◆ **ABOUT THIS TASK**: What you return should be only the lines starting at the one that contains "Where should I click to: Click" and running to the end of the listing, exactly as written, minus any pictures.

◆ **MATERIAL PROVIDED**:
··········

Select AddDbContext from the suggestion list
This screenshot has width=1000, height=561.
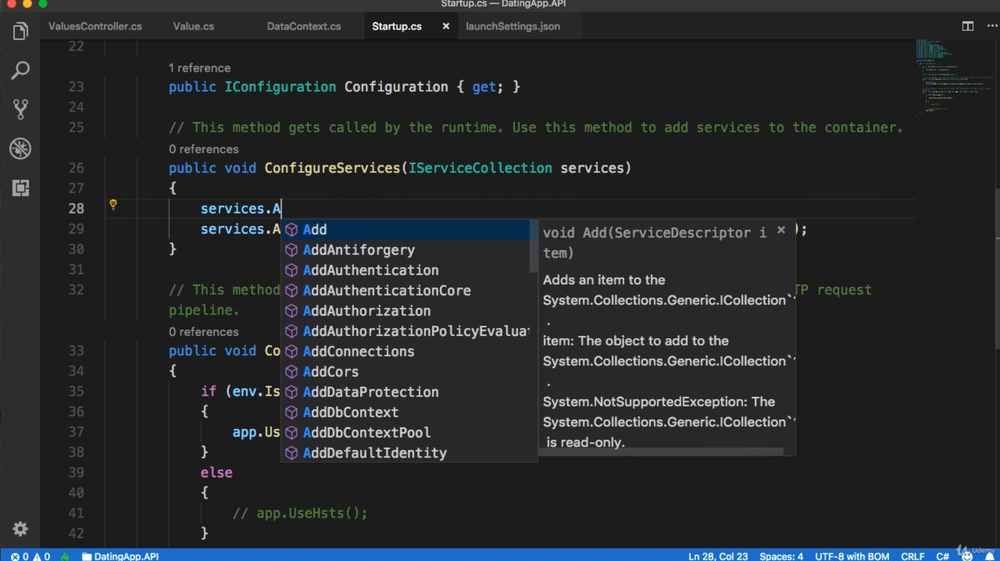pos(350,412)
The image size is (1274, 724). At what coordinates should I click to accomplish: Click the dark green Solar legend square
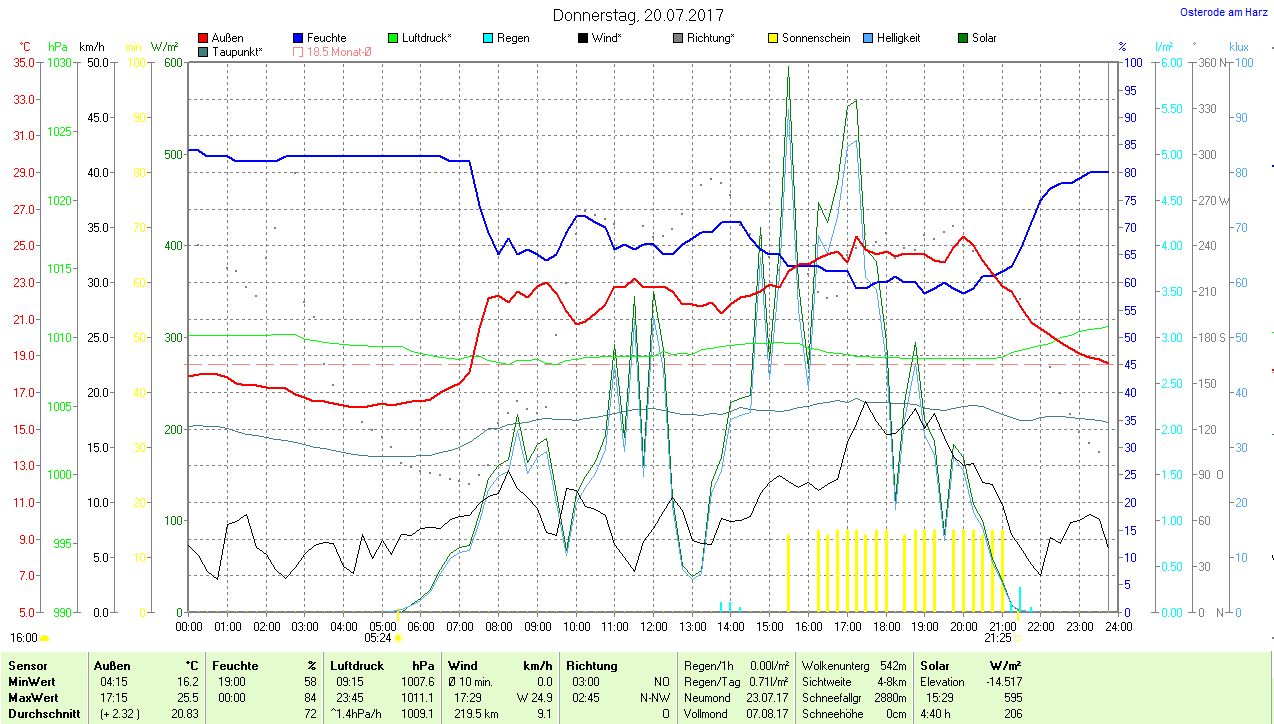click(962, 38)
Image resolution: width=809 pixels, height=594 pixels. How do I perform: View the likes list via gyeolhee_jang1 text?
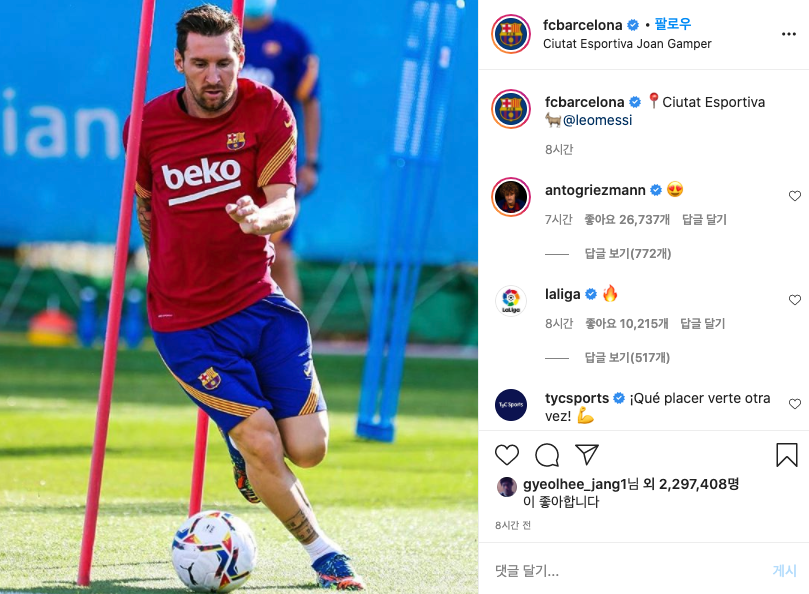(575, 484)
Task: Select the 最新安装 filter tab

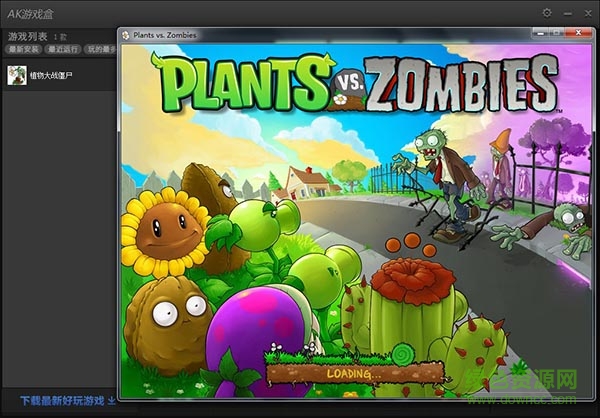Action: [23, 48]
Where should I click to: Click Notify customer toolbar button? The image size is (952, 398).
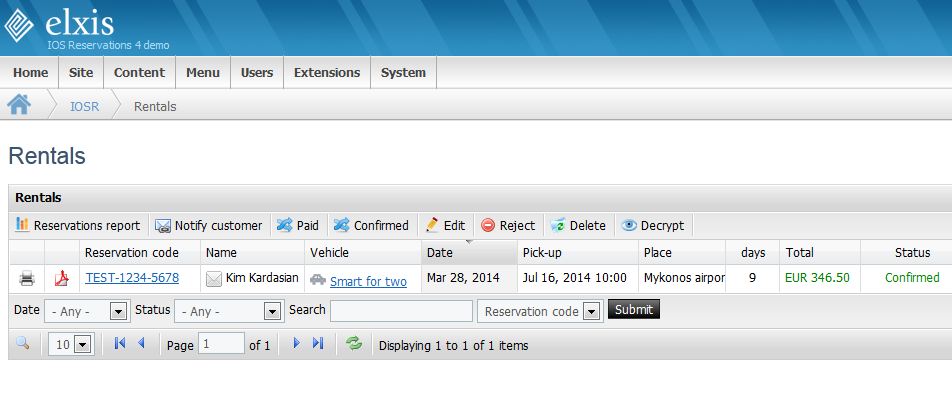(208, 225)

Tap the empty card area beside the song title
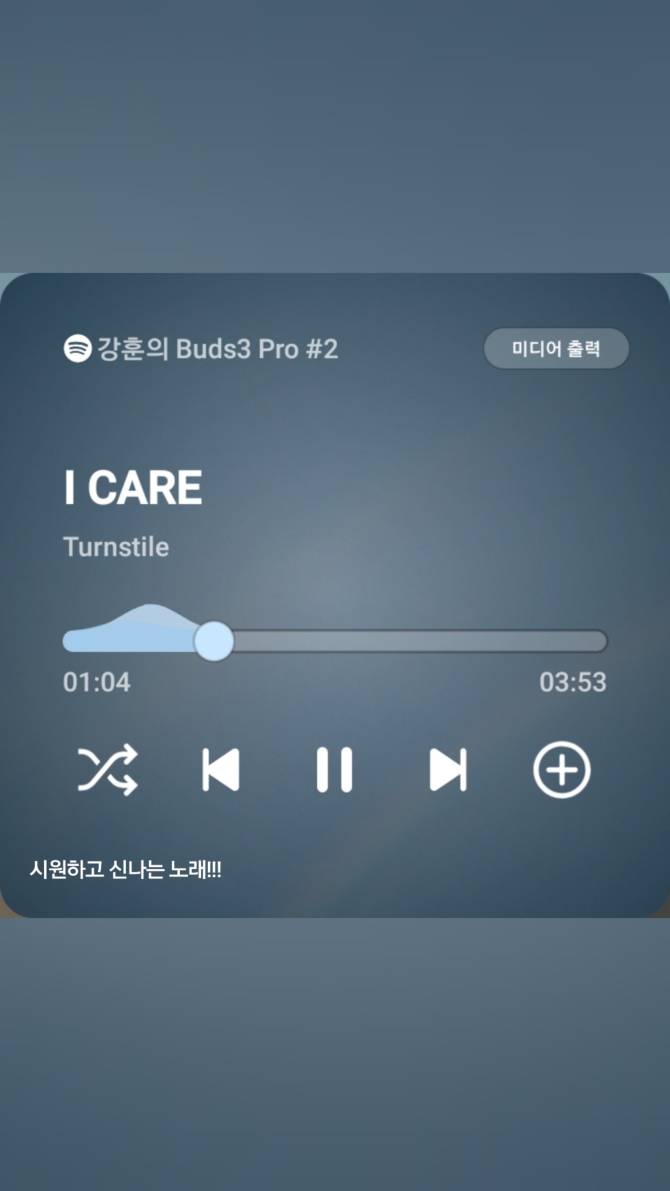[425, 488]
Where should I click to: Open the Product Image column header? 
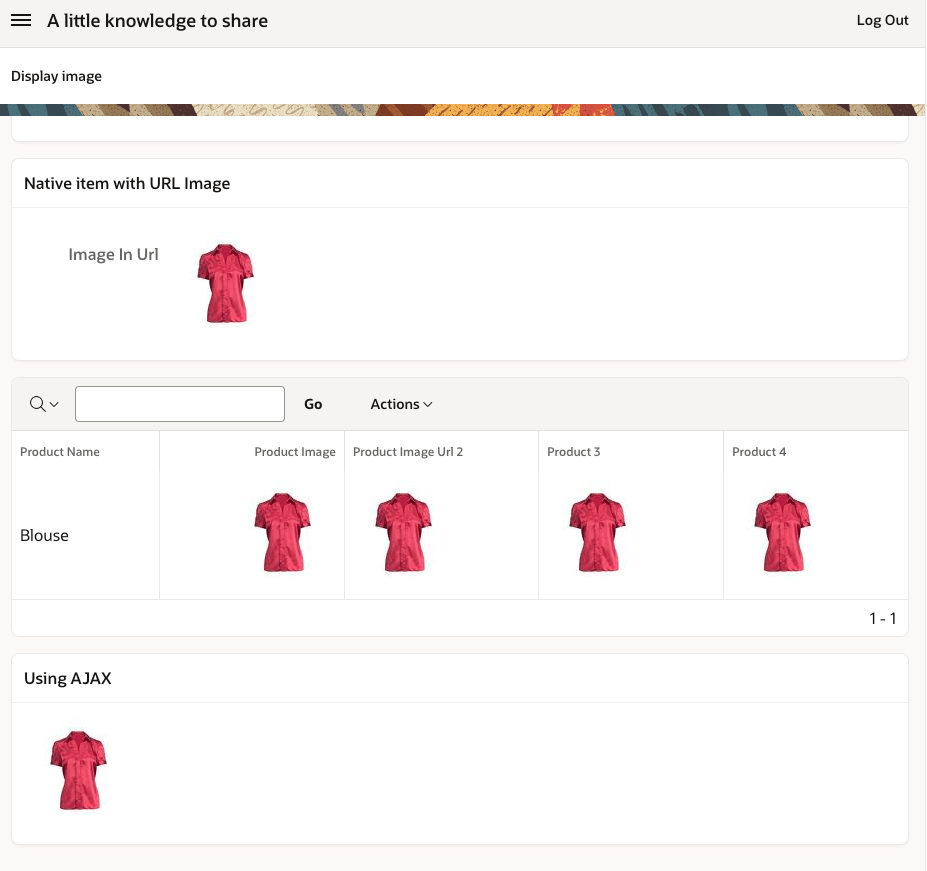click(x=295, y=452)
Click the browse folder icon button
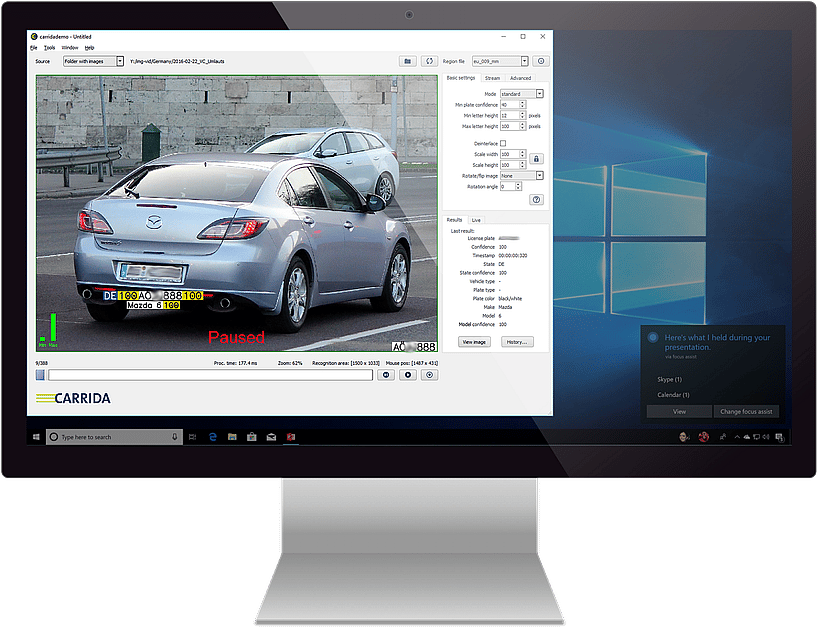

··········

◆ **EXPECTED ANSWER**:
Where should I click to: Click Notify customer toolbar button? The image size is (952, 398).
(208, 225)

Tap the empty card area beside the song title
[425, 488]
Where should I click to: Open the Product Image column header? 
click(x=295, y=452)
Click the browse folder icon button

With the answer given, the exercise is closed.